- Task item
If a record holds a picture, drop the picture and return the rest of the record word for word.

- Listed entries
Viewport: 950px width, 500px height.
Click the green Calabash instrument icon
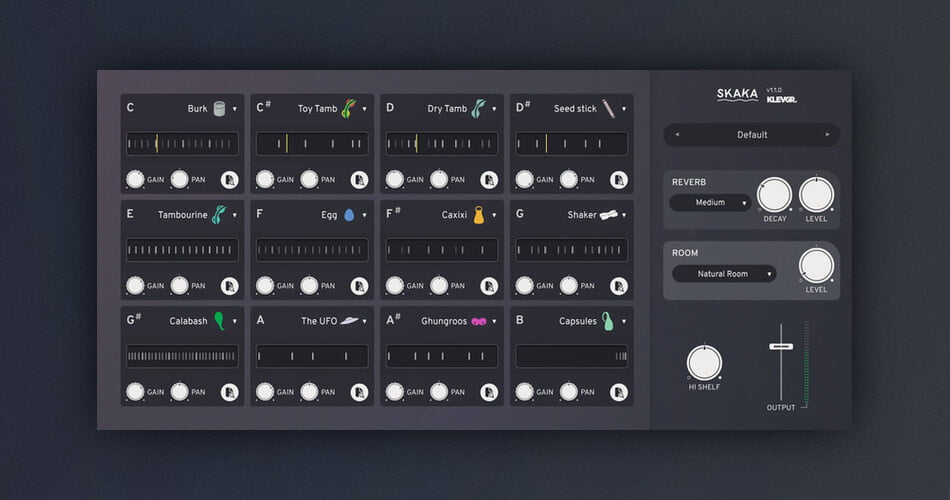coord(219,321)
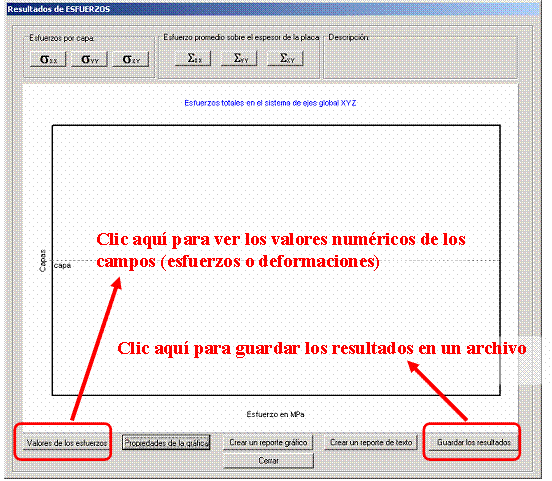Click the Esfuerzo en MPa axis label
This screenshot has height=481, width=552.
(x=275, y=414)
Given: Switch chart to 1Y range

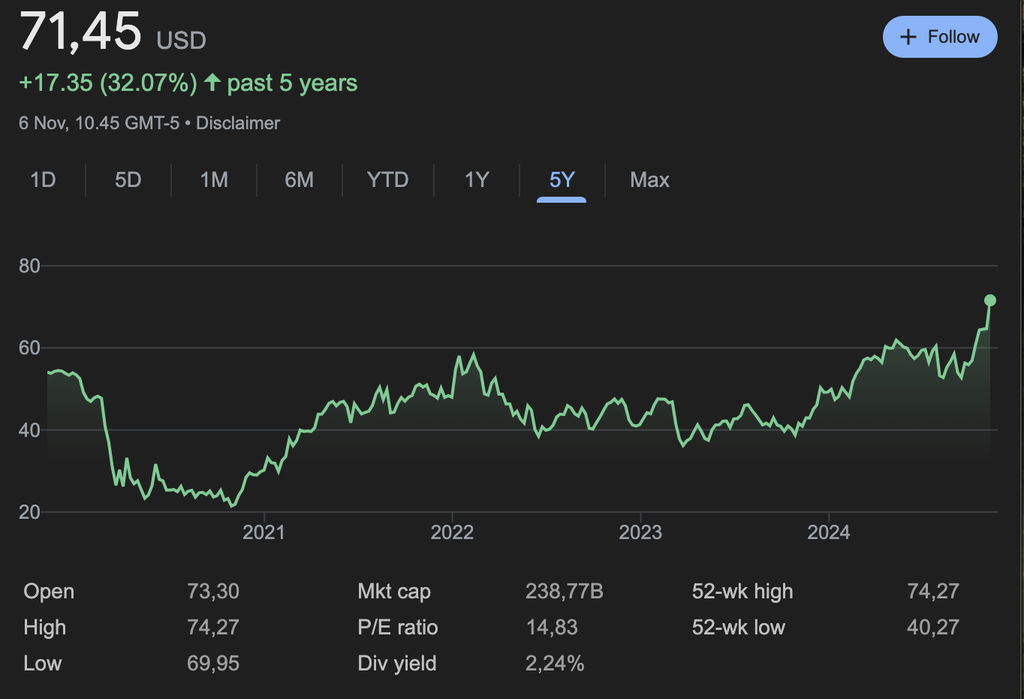Looking at the screenshot, I should pos(477,180).
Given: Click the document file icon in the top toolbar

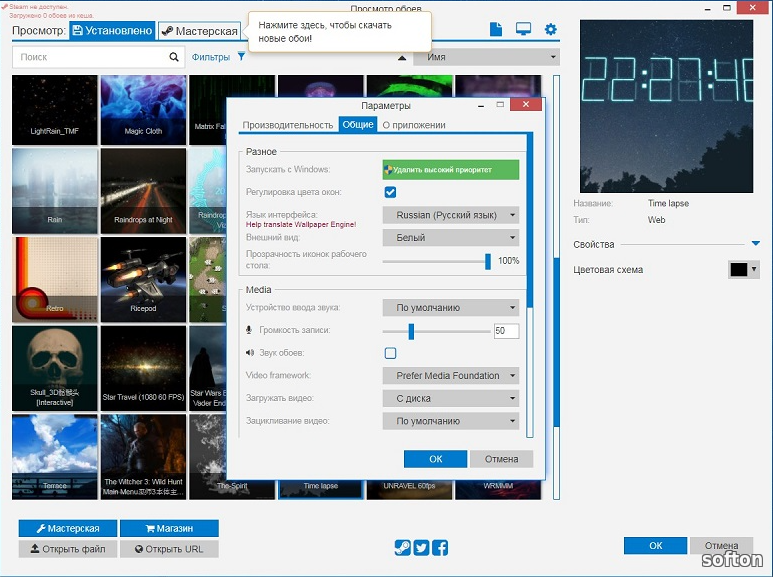Looking at the screenshot, I should (x=496, y=30).
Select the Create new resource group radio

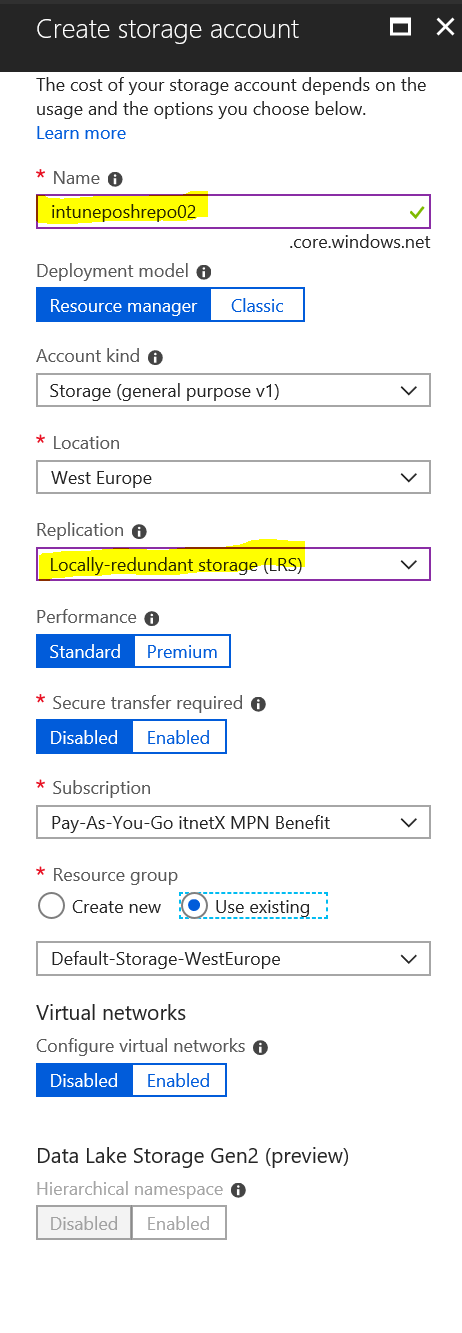coord(51,907)
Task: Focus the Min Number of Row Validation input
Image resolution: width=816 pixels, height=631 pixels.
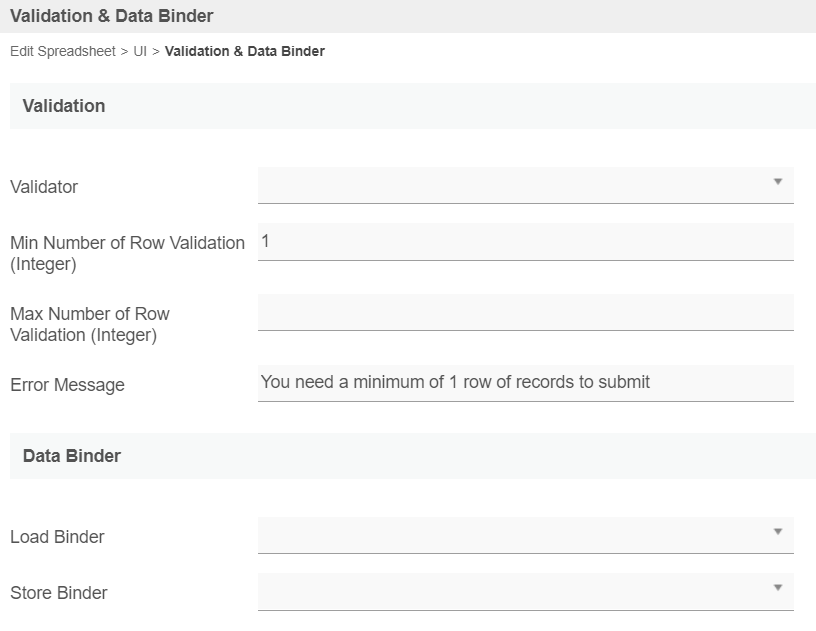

- Written solution
Viewport: 950px width, 500px height.
Click the green Calabash instrument icon
coord(219,321)
Click the Esfuerzo en MPa axis label
This screenshot has height=481, width=552.
(x=275, y=414)
Given: Switch chart to 1Y range

Looking at the screenshot, I should pos(477,180).
Given: Click the document file icon in the top toolbar

Looking at the screenshot, I should (x=496, y=30).
Select the Create new resource group radio

coord(51,907)
Task: Focus the Min Number of Row Validation input
Image resolution: width=816 pixels, height=631 pixels.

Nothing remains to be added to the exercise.